The data this week comes from US Census's Archives, Slave Voyages, and Black Past.
Additional details can be found via Wikipedia's Article on Slavery in the US, BlackPast.org, and a Guardian article on Slavery.
Lastly, BlackPast.org and Vox has an article about the importance of Juneteenth as a moment and what the holiday commemorates.
Please use your best judgement when working with this data. There is a lot of pain and suffering that we cannot fully capture in simple numbers and charts. We believe that it is important to understand how wide-spread slavery was, how many people were affected then, and how this continually impacts the world.

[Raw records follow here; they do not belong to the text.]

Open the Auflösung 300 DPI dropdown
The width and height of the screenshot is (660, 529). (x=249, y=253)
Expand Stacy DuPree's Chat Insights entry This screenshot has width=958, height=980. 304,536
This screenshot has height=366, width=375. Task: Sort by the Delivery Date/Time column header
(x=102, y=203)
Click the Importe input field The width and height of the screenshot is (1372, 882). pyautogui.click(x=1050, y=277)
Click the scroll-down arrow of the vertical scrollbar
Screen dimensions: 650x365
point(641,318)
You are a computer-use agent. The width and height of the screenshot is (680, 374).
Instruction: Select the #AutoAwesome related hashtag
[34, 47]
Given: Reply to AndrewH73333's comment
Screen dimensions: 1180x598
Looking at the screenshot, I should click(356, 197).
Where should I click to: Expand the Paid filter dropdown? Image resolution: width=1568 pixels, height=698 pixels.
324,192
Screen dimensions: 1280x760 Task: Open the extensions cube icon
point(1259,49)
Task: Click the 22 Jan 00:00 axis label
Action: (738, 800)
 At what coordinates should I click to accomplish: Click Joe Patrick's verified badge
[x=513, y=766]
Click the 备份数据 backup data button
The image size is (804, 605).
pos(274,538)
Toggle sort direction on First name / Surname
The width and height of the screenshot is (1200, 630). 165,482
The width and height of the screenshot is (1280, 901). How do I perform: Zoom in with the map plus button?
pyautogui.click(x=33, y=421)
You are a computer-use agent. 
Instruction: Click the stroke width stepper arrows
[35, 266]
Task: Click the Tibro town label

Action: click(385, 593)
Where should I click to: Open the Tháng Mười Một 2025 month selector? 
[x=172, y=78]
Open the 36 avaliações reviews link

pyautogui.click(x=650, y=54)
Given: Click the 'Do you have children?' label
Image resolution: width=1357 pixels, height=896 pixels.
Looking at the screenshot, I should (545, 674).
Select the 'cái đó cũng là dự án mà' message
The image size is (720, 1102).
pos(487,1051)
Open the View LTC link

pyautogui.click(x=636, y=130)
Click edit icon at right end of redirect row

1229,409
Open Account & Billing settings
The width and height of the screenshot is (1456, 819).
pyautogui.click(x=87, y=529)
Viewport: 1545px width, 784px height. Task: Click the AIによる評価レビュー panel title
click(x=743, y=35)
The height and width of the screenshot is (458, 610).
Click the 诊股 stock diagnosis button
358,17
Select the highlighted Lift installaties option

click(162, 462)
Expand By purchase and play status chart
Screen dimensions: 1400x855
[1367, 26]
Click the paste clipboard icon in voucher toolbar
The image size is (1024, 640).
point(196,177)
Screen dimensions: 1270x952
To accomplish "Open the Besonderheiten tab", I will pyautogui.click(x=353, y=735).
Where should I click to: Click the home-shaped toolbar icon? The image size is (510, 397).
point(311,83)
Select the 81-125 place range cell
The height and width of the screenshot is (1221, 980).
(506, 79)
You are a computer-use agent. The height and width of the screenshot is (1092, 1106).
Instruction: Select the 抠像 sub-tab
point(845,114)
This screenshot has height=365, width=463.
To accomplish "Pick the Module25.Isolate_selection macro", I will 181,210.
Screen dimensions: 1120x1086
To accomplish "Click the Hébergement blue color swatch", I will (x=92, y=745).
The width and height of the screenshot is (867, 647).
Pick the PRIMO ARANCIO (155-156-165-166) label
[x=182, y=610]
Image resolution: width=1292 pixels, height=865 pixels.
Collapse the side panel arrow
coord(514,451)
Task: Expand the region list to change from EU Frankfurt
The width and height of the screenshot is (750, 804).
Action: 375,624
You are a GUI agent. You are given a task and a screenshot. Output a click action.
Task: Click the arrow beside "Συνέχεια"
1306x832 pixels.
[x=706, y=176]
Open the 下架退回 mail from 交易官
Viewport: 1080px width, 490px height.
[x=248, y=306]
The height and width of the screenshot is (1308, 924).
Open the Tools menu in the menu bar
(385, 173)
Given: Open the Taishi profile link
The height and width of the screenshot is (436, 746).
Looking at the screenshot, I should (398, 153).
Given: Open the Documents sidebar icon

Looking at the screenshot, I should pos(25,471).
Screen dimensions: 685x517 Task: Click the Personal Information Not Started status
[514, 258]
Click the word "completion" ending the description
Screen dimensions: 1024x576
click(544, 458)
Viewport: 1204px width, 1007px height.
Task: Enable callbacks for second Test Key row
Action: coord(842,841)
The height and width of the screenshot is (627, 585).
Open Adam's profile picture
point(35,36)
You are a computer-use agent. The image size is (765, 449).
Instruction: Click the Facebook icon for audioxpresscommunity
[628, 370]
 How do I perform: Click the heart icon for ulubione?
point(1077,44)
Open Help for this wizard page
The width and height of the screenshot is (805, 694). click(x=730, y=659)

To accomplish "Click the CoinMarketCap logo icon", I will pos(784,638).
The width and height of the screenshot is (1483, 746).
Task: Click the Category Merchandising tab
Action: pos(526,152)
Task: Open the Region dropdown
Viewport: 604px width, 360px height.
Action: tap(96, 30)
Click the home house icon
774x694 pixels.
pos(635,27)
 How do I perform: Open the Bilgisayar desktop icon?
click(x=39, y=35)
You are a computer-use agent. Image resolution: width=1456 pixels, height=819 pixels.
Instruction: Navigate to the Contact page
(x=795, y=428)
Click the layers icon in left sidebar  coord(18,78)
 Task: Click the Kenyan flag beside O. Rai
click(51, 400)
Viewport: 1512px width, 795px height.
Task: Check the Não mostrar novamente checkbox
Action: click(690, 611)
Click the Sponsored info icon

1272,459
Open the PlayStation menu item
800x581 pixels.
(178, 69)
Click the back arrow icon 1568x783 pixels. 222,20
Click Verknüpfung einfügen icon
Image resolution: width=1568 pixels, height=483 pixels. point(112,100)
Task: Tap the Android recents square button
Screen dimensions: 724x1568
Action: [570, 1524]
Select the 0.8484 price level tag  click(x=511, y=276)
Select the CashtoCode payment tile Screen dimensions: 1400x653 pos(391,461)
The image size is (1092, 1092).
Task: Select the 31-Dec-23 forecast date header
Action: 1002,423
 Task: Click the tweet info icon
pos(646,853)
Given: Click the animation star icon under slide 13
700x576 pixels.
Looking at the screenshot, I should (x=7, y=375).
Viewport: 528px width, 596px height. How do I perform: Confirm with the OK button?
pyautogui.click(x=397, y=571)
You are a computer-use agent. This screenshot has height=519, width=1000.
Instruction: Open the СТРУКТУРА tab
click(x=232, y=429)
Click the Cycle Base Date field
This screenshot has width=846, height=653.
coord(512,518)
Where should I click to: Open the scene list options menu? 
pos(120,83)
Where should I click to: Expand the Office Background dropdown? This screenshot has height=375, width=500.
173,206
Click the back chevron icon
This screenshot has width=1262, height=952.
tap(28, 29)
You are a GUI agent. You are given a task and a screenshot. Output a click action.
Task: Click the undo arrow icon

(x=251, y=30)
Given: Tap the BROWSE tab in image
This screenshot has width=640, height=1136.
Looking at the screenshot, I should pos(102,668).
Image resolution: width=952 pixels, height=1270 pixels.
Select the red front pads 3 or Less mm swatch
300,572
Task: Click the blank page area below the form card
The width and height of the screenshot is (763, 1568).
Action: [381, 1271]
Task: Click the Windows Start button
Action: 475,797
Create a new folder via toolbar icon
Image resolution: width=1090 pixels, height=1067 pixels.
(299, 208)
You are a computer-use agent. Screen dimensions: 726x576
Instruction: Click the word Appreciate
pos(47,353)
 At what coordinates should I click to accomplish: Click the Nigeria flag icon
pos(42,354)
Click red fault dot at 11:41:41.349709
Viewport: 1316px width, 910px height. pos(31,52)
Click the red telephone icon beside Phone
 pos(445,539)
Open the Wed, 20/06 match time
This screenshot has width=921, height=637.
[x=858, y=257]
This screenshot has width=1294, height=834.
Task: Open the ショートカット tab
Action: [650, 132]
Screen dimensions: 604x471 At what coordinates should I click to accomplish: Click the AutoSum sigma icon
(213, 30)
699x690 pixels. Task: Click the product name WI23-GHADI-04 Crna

Teaching Hard History - American Slavery
The consequences of slavery continue to distort and stunt lives in America, so it's quite right that we should engage in what can be an agonizing conversation about this history. Only when our history is faced squarely can removing Confederate monuments be properly understood, as a small but significant step toward ending the celebration of treason and white supremacy, if not toward ameliorating their effects.
We are influenced by the "Teaching Hard History" resources. Please take the time to review these materials, examine some of the quick Summary Videos
The full article around these education materials can be found here.
The goal of this week's TidyTuesday is to share data related to just how widespread slavery was in the history of the United States (and the rest of the world), highlight the ongoing suppression and violence against Black Lives across hundreds of years and continuing into the present, and celebrate the end of slavery via Juneteenth
(June 19th) which falls on Thursday of this week. While the Emancipation Proclamation was made law as of 1863-01-01, slave owners in the South - and specifically within Texas - still maintained slavery through 1865 when Union soldiers were able to enforce the law abolishing slavery in the region.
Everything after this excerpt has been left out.